Editorial | Twin Queen referendum and local gov’t poll
This newspaper endorses the Government’s decision, formalised earlier this month, to postpone municipal elections for at least another year, but believes that the delay should not be an end in itself.
The extra time should be used to set the stage for Jamaicans to agree to, and vote on, two important constitutional issues: the repatriation of the island’s Constitution and Jamaica’s transition to a republic. These are interrelated and profoundly consequential matters, although some might wish to cast them as merely symbolic. Which, of course, is not a deep reading or understanding of the subject.
Elections for the councillors and 13 parish municipalities, as well as the Portmore city government are, in normal circumstances, held every four years. The last time Jamaicans cast their ballots was in November 2016. They should have done so again, on the outside, before the end of February 2021. However, those polls were postponed because of the COVID-19 pandemic – influenced, in part, by the criticism the administration received for calling a general election in September 2020 as the island was entering a second wave of the pandemic.
The latest postponement was pushed through Parliament as a fourth wave of the coronavirus, driven by the Omicron variant, had begun to ebb and as the Opposition argued that the Government was avoiding the contest because of bad economic news, especially rising prices. We, however, feel that the action was prudent on the basis of health, notwithstanding that the Government soon thereafter began to relax COVID-19 restrictions and signalled that more is soon to come.

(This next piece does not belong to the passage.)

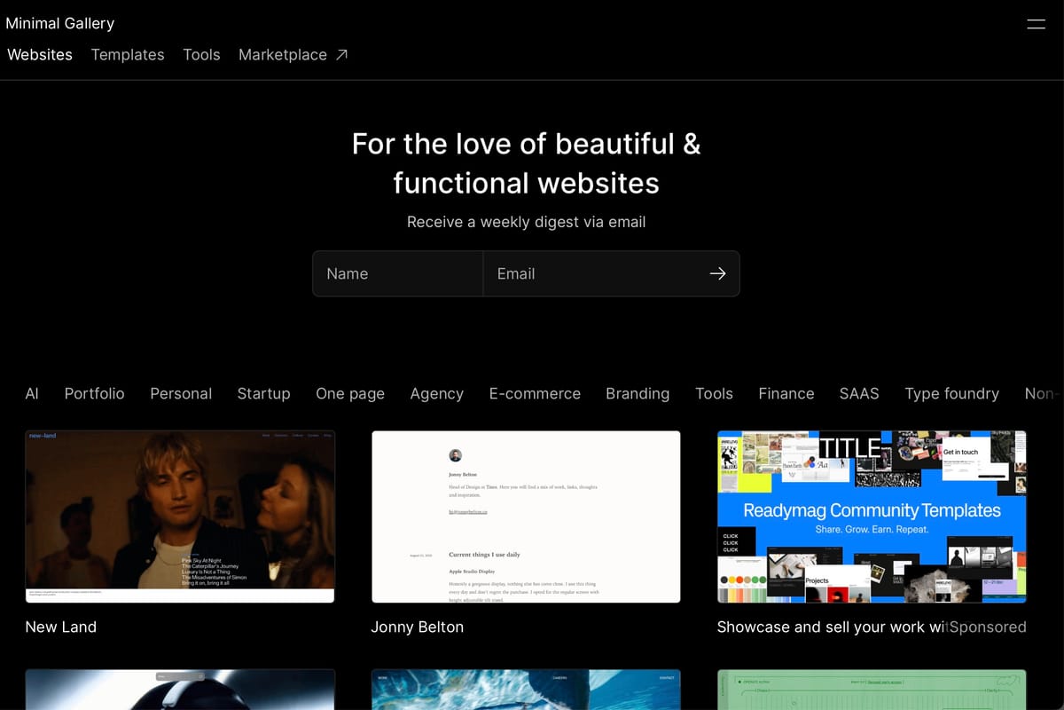Viewport: 1064px width, 710px height.
Task: Select the SAAS category filter
Action: (x=859, y=393)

There are also other good reasons for the postponement. Given the island’s continued commitment to the local government system, it is not unreasonable to argue that there is no placing a price on democracy. But holding elections is not cheap. Our national votes cost in the region of $2 billion. This already-logical postponement of the municipal elections, therefore, provides the opportunity to kill the proverbial two birds with a single stone – getting two for the price of one.
DEEPLY UNCOMFORTABLE
First, this newspaper is deeply uncomfortable, which we believe is the disposition of the majority of Jamaicans, of having the monarch of Great Britain, which, at this time is Queen Elizabeth II, as our country’s head of state. Who holds this position is no meaningless symbolism. It ought to be an important reference point of who we are, and the aspirations we hold as a sovereign nation and people. The patriarch of a dysfunctional family in the United Kingdom that defined Jamaica’s long colonial experience is not, therefore, an appropriate symbol.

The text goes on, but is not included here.